Closes B4 and B5 from #28. Remaining items (B6, B8, S2, S5, S6, S13) are unchanged.

Test plan

  • All 154 tests pass (cargo test — 151 existing + 3 new)
  • cargo clippy -- -D warnings clean
  • test_token_budget_known_count_none_behaves_like_before — property test: None and Some(actual) produce identical output for budgets 1..20
  • Issue Tech debt: token budget cascade follow-ups #28 updated with B4/B5 struck through

…hurn (#28)

B4: Add `known_token_count` parameter to `truncate_to_token_budget` so
the cascade loop can pass its already-computed count, skipping the
redundant fast-path tokenization of the full text.

B5: Replace per-iteration `lines[..mid].join("\n")` in the binary search
with a single pre-joined string and byte-offset index. Each iteration
now slices from the joined string instead of allocating O(mid) work,
reducing total allocation from O(N log N) to O(N).

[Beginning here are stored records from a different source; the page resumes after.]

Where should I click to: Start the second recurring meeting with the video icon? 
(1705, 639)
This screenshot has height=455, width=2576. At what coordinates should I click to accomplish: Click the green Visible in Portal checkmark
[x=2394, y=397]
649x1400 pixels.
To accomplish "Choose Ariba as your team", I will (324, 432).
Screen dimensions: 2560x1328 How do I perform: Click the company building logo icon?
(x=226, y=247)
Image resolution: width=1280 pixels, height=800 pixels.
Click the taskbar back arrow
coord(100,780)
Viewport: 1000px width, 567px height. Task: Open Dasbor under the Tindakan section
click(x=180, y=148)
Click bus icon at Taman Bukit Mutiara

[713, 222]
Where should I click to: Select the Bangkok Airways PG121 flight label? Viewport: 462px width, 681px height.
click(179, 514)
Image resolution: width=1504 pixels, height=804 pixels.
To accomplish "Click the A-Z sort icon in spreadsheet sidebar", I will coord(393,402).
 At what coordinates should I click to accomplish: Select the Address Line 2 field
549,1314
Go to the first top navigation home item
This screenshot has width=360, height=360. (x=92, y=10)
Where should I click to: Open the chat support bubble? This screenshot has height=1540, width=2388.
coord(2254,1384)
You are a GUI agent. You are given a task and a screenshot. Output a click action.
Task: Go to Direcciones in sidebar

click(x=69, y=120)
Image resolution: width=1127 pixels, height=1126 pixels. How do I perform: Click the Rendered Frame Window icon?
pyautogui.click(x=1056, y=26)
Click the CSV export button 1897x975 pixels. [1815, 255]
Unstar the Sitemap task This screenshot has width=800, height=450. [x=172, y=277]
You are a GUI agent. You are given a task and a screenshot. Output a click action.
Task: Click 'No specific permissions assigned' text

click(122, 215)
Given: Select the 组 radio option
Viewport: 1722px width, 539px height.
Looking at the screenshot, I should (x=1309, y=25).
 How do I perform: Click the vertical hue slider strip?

Also adds 3 new unit tests for the known_token_count parameter and a
dedicated criterion benchmark group for truncation at 100-5000 lines.
language: Language,
token_budget: usize,
count_tokens: F,
known_token_count: Option<usize>,
Copy link
Owner Author

Choose a reason for hiding this comment

The reason will be displayed to describe this comment to others. Learn more.

Issue: Public API signature change breaks backward compatibility

The function truncate_to_token_budget is exported publicly via pub use in lib.rs (line 41). Adding this known_token_count: Option<usize> parameter changes the signature from 4 to 5 arguments, which is a breaking change for external consumers of rskim-core on crates.io.

Recommended fix (choose one):

Option A - Backward-compatible wrapper (preferred):
Keep the 4-param public API and create a new 5-param variant truncate_to_token_budget_with_hint(). Have the 4-param version call the 5-param with None.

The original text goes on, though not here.